Thursday, December 31, 2009

Glittering Vices: A New Look At The Seven Deadly Sins And Their Remedies, Rebecca Konyndyk DeYoung



5 stars
As a philosopher from Calvin College, DeYoung brings her expertise to this topic as she provides a historically accurate understanding of the vices while doing the helpful translation work concerning the way the vices need to be understood and addressed in our modern time. Her writing is clear and engaging and this book is a must read for anyone who counsels, mentors, disciples, or is looking for wisdom. Her analysis is filled with insight and practical conclusions. Although she turns the reader's attention to the vices one can't help but nurture a longing for and response toward their corresponding virtues. This is a book I will return to and apply.

The Golden Key, George MacDonald



4 stars
Another classic fairy tale by MacDonlad. This edition also includes illustrations by Maurice Sendak (of Where the Wild Things Are). A short and magical tale.

The Voice of Jesus: Discernment, Prayer and the Witness of the Spirit, Gordon T. Smith



3.5 stars
A book built around the spiritual traditions of Ignatius Loyola, John Wesley, and Jonathan Edwards. It was a very helpful read and one from which I will draw some lecture material. It is a long read and I think as far as the topic goes there are better and shorter books available. What makes this one unique however is the lens through which it is written. It also contains some very practical considerations regarding how to apply oneself to a discernment, prayer and the witness of the Spirit.

The Mind Of The Maker, Dorothy Sayers



3.5 stars
I have only read half of the book but I just couldn't seem to get through it. What I found most helpful and worth reading was her take on the trinity as idea / energy / power in chapter three. Otherwise the book felt overly intellectual and academic and I wasn't in the mood. Might have to try it again at another time.

IMAGE: Art, Faith, Mystery #62



4 stars
Once again, inspiring. Here were a few lines that resonated with me:

"To live in faith means to live in the present, to know that the substance of grace is here and now." ~ Gregory Wolfe (pg. 5)

"Prayer keep no / set hour, can take you / unaware." ~ Mark Rudman (pg. 18)

"...the role of the interpreter, the critic - not just as a passive recipient, but as a participant in the art, almost a co-creator alongside the artist." ~ Bruce Herman (pg. 24)

"Of the place she lives and of her life I should say it is enviable. For starters, it's in the Midwest, which is decent and wholesome and devoid of the grittiness of New York and the senselessness of Los Angeles, Midwesterners, while not taken seriously by the rest of the country, particularly those in the east, believe they represent the very best of what America has to offer. They may be right in this regard." ~ Peter Levine (pg. 37)
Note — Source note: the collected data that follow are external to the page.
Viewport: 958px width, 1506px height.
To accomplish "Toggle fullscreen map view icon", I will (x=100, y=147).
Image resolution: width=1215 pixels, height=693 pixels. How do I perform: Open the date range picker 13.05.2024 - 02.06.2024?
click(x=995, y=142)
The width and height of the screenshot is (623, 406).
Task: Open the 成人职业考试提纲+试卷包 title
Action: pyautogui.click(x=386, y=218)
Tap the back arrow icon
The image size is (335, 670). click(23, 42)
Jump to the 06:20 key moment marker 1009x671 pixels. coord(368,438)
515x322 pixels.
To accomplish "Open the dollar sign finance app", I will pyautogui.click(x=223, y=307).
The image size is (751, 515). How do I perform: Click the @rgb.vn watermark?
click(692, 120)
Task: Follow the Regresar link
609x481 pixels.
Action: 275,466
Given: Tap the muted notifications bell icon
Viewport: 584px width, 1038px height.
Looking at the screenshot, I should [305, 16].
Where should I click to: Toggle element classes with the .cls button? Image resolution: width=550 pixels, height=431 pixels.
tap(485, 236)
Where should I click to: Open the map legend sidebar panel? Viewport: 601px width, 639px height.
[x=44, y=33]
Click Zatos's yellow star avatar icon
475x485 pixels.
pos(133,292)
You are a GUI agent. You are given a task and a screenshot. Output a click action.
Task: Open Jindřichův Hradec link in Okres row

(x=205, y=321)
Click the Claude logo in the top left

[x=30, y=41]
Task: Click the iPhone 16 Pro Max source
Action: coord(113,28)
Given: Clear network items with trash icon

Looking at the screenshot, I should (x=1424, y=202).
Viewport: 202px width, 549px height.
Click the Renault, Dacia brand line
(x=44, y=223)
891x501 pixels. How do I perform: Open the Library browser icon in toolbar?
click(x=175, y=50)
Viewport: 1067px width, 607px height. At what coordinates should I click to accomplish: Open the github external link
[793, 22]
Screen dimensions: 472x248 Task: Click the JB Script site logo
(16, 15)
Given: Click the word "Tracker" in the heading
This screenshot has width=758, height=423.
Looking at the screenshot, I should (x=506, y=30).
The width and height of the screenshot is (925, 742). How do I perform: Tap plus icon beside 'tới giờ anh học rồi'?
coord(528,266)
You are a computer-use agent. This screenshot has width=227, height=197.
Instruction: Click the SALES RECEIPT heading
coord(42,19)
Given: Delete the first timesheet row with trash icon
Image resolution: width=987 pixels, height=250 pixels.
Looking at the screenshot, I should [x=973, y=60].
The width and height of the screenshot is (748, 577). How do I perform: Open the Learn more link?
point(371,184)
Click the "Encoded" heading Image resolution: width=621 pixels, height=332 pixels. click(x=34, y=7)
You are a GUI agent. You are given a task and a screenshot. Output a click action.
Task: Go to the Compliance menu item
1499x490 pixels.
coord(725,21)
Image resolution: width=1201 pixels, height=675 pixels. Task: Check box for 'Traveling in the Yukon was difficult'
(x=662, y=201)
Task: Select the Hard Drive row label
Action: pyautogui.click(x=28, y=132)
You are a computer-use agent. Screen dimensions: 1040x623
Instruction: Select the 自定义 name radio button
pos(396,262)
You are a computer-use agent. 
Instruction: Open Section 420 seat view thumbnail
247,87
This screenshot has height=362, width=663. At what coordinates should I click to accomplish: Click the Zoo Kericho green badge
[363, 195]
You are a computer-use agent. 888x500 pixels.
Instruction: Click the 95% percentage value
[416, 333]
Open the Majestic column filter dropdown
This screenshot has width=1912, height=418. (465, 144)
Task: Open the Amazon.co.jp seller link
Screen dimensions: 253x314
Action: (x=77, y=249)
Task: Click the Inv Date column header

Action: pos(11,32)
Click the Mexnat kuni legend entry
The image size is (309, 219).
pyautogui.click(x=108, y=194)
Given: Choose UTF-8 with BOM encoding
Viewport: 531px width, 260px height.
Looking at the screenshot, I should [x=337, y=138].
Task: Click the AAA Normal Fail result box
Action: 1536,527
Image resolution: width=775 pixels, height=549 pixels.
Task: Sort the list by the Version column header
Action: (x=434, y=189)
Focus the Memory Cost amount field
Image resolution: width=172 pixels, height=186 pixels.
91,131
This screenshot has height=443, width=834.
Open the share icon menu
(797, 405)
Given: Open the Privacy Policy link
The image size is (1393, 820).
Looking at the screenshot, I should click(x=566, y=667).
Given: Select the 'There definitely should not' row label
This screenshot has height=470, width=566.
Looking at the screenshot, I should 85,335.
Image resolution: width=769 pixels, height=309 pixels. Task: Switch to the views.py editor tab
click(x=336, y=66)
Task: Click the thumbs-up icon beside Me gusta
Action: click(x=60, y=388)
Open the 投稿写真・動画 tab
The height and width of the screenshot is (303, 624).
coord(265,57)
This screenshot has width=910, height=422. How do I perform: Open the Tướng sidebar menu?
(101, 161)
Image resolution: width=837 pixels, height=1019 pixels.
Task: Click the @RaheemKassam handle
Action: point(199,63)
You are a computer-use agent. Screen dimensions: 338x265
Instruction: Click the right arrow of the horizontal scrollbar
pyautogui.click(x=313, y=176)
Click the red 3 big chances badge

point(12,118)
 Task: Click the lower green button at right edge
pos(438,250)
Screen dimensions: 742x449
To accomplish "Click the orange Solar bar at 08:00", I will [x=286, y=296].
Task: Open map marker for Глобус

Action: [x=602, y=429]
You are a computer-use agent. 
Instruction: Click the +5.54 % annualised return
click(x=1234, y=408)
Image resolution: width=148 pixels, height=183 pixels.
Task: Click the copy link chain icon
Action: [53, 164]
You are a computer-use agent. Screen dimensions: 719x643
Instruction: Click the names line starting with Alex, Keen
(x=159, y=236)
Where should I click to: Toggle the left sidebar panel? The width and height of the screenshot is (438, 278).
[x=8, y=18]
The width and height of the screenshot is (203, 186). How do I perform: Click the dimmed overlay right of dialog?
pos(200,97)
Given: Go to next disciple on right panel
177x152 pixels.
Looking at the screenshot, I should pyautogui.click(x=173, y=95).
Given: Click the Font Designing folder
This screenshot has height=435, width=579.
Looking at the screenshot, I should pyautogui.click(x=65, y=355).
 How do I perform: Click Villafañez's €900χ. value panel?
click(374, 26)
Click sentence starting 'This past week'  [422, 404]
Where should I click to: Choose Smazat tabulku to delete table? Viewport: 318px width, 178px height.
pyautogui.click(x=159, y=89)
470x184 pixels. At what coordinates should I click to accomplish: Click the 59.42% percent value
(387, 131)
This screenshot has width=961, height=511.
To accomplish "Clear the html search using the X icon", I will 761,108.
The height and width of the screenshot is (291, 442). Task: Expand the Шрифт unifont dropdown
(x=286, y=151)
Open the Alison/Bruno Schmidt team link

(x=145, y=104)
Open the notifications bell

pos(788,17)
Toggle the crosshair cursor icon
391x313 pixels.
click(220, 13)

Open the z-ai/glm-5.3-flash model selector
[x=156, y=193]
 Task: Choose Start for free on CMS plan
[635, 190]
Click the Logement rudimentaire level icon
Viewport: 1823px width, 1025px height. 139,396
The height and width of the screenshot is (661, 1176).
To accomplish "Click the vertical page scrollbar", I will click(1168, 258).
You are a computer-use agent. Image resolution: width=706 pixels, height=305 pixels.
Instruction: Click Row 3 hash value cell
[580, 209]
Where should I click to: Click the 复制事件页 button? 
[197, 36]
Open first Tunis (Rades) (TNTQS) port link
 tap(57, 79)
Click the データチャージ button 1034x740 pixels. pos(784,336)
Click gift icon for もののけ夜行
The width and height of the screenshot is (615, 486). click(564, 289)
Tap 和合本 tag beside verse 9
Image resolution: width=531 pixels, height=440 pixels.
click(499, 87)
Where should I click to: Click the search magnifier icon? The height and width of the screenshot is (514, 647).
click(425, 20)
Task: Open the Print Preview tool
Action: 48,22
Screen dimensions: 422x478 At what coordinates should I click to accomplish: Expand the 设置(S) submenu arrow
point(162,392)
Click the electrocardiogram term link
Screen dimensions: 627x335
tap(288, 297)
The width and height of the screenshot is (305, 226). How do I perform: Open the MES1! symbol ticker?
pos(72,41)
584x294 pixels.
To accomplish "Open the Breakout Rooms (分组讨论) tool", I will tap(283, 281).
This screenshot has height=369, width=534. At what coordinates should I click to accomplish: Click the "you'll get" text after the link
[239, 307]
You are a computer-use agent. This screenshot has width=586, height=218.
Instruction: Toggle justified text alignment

"Most of existence is invisible and inaudible. How do we make a connection with this huge world? By metaphor. The Bible is lavish with metaphor, but metaphors can very easily become cliches. The poet is a defense against cliches...Can I do nothing in terms of publication, publicity, or getting a job done, but instead focus on getting this language into myself - written, spoken, prayed - unselfconsciously? If I can, than I am being honest." ~ Eugene Peterson (pg. 66)

"Humility is a prerequisite for the accurate use of language. We live in a world made by God, but we refuse to live in mystery. We're always trying to figure it out. Now mystery doesn't mean obscurity. It doesn't mean ignorance. Mystery means living in a trusting presence to what we cannot control or explain...Living with some tension, in mystery, is part of the life of faith, and it's what keeps us growing." ~ Eugene Peterson (pg. 69, 70)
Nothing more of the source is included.